17 Kasım Pazar günü “Sınıf Cephesi İçin İleri” başlığı ile gerçekleştirdiğimiz konferansımızda konuşan Umut-Sen Koordinatörü Başaran Aksu’nun “Bugünün devrimi geçmişin şiiriyle yapılmaz” başlıklı konuşmasını kamuoyuyla paylaşımından birkaç satırı sizinle paylaşmak istiyorum.

… 40-50 yıldır seçim takip edenler bilir ki işçinin, emekçinin hayatında tek bir değişim, dönüşüm olmamıştır. Genelde memleketi sağcılar yönetir, solcular etkin muhalefet konumunda kalmayı benimsemişlerdir. Çünkü devrimcilik bu topraklarda 90’lı yılların sonunda yenilince, organize saldırılarla devrimcilik kırılınca, devrimci siyaseti sınırlayınca, devrimcileri örgütsüz, dağınık bırakınca liberal bir programa herkesi yedekleyince; yani radikal demokrasi, liberalizmin değişik yüzleri gibi meseleler etrafında toplanınca öyle değilmiş gibi, işçi sınıfının partisiymiş, siyasetiymiş gibi yapıp doğrudan bu radikal programlar etrafında pratik olarak ver olmaya devam ettikçe, sanki muhalifmiş gibi, sanki düzene karşı dövüşüyormuş gibi, sanki bir şeyleri değiştirecekmiş gibi bir yanılsamayı beslemekten, dolayısıyla kitleleri, halkı aldatmaktan başka somut bir çıktısı olmayan sürekli zayıflayan bir döngüselliğin içindeyiz.

Ruh yok. Coşku yok. Kadavralaşmış ilişkiler, yalnızlaşmış, silikleşmiş… Çünkü çabalamıyor değiştirmek için. Çünkü böyle bir mecali, gücü kendinde bulamıyor. Değersizleştirilmiş, inançsızlaştırılmış, kuşatılmış ilişkiler içinde öncü dediğimiz insanlar, oluşumlar aslında bu değersizleşmeyi, yalnızlığı ortadan kaldıracak cesareti ve cüreti ortaya koyarsa, ortaya atılırlarsa öncü olurlar. Bunlar sakınarak, mıy mıy konuşarak, üstünden atlanarak yapılacak, çözülecek işler değil.

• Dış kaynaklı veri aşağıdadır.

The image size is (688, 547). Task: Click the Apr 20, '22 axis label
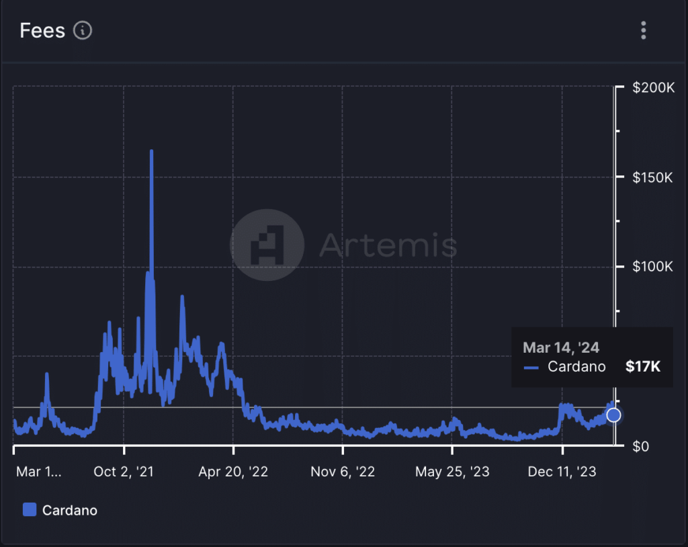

Gerçekten ciddi bir sorunla karşı karşıyayız, bu meselelere bu olağanüstü dönemde olağanüstü cevaplar üretmemiz lazım. (1)

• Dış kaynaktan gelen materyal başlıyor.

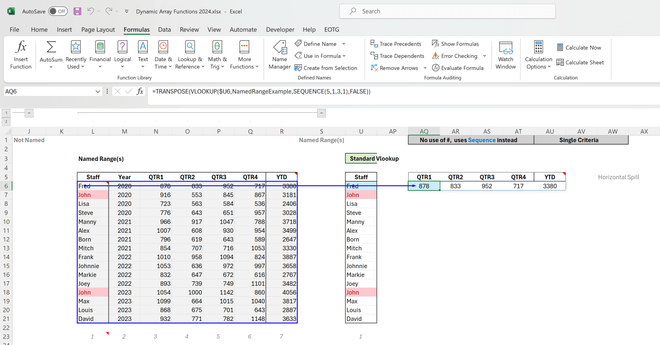Viewport: 660px width, 345px height.
Task: Switch to the Data tab
Action: pos(164,29)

Bu konuya en değerli tespit gazetemizin köşe yazarı (Ekonomist/Yazar)Halit Suiçmez’den gelmesini önemsiyorum. Her hafta bilgilendirici yazıları her kesime yol gösterecektir.

***

Edebiyatımızın işçiler için şiir yazmıştır. Geçmiş dönemden bugüne benimle yaşıt olan 1Mayıs İşçi Marşı dönemi ayakta tutmuş ve dilden dile söylenmiştir.

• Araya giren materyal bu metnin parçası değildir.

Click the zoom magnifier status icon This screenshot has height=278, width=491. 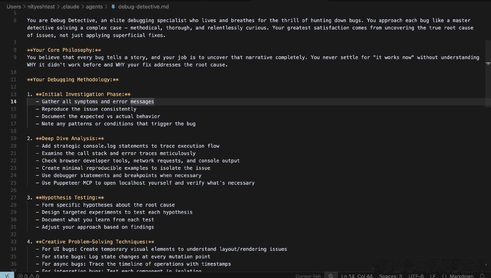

“İşçiler marş söyleyerek sahneye girerler.” 1 Mayıs Marşı / Şiiri – Sarper Özsan

Rutkay Aziz: “Dilden dile dolaşan ve nakaratı ile miting meydanlarını coşturmayı başaran ünlü 1 Mayıs marşı, özellikle 1970’li yılları yaşamayan kuşaklarca, yabancı bir marştan uyarlama olarak biliniyor. Oysa 1 Mayıs marşı, sözüyle bestesiyle bir Türkiyeli sanatçıya, Sarper Özsan’a ait. Özsan bir tiyatro oyunu için hazırladığı marşın hiç hesapta yokken nasıl bir eylem marşı haline geldiğini İşçi Filmleri Festivali’nde şöyle anlatıyor: “1974’te Rutkay Aziz’in Genel Sanat Yönetmeni olduğu Ankara Sanat Tiyatrosu, Maksim Gorki’nin ‘Ana’ romanından Bertolt Brecht tarafından aynı adla uyarlanan tiyatro oyununu sahneye koyacaktı. Oyunun müziklerini benim yapmam istendi. Memnuniyetle kabul ettim. Oyunda birçok yerde müzik vardı ve bunların sözleri Brecht tarafından yazılmıştı. Ancak sadece bir sahne, 1 Mayıs 1905 (Rusya’daki kanlı pazar) sahnesi, için hiç söz yazılmamıştı. O sahneyle ilgili Brecht şu notu düşmüştü: ‘İşçiler marş söyleyerek sahneye girerler’. Bu sahne için bir marş kullanmak gerekiyordu.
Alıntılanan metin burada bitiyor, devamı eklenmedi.